--- START ---

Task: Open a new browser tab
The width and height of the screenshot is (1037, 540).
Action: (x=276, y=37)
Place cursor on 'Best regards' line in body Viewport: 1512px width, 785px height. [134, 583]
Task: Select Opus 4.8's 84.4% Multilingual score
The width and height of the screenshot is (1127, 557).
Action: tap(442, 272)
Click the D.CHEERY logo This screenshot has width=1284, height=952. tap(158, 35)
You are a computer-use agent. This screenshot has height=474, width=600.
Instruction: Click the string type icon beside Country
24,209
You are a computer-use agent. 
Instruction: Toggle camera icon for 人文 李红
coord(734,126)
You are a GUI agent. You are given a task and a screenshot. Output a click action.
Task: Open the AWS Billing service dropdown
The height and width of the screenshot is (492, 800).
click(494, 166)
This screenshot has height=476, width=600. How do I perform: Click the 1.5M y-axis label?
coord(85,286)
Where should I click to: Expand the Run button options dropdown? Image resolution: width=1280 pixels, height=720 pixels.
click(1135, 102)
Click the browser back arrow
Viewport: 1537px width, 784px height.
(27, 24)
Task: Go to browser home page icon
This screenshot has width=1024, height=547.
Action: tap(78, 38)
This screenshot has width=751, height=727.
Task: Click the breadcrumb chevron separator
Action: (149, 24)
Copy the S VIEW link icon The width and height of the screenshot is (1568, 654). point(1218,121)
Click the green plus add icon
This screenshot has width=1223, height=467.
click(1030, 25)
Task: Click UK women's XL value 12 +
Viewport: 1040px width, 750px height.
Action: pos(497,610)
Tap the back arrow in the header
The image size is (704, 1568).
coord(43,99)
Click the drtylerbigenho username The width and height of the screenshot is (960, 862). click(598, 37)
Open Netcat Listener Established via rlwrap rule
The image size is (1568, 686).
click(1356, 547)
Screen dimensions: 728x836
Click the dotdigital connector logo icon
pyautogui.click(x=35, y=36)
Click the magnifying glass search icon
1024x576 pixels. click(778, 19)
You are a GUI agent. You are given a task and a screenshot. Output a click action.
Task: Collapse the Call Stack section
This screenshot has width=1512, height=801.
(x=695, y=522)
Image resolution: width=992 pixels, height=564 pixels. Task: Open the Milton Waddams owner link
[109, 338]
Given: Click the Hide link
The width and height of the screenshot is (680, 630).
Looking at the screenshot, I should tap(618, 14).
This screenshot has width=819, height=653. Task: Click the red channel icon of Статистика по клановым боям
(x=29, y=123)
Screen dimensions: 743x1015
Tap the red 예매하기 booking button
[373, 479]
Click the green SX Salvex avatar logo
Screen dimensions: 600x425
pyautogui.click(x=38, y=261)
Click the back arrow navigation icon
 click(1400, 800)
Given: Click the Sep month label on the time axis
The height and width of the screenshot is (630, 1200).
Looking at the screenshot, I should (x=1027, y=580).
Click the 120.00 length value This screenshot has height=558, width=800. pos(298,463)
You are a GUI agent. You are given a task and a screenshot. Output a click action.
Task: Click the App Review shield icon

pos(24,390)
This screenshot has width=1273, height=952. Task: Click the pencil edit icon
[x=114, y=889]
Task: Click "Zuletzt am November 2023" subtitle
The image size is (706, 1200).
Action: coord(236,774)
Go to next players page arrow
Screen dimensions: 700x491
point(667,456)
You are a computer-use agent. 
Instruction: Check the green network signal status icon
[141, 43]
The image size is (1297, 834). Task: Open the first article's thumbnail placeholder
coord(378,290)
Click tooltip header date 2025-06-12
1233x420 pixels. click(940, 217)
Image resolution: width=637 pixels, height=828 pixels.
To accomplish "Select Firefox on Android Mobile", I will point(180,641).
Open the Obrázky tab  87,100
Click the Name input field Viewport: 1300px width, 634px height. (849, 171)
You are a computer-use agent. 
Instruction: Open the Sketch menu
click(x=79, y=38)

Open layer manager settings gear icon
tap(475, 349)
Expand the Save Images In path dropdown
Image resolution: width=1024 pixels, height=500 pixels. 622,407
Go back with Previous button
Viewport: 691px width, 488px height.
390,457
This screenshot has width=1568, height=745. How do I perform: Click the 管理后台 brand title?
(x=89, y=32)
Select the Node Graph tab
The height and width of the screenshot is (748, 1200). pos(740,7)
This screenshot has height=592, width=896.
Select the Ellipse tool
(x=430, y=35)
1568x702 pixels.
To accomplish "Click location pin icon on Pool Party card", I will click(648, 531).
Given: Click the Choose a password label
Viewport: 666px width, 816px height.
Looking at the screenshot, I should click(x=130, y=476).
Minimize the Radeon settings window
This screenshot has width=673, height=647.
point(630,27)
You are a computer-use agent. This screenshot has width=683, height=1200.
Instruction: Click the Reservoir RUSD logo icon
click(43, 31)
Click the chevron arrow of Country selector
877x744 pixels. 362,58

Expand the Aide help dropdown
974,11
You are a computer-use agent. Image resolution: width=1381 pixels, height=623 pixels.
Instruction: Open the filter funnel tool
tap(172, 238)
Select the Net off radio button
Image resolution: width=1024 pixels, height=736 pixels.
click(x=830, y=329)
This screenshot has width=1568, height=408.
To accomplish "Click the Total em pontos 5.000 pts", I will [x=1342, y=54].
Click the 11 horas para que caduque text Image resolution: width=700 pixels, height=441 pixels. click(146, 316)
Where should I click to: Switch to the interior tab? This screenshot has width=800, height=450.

--- END ---

▶ _Task objective_
What is the number of lines in the records that include "will"? Answer with that number alone.

▶ _Expected output_
3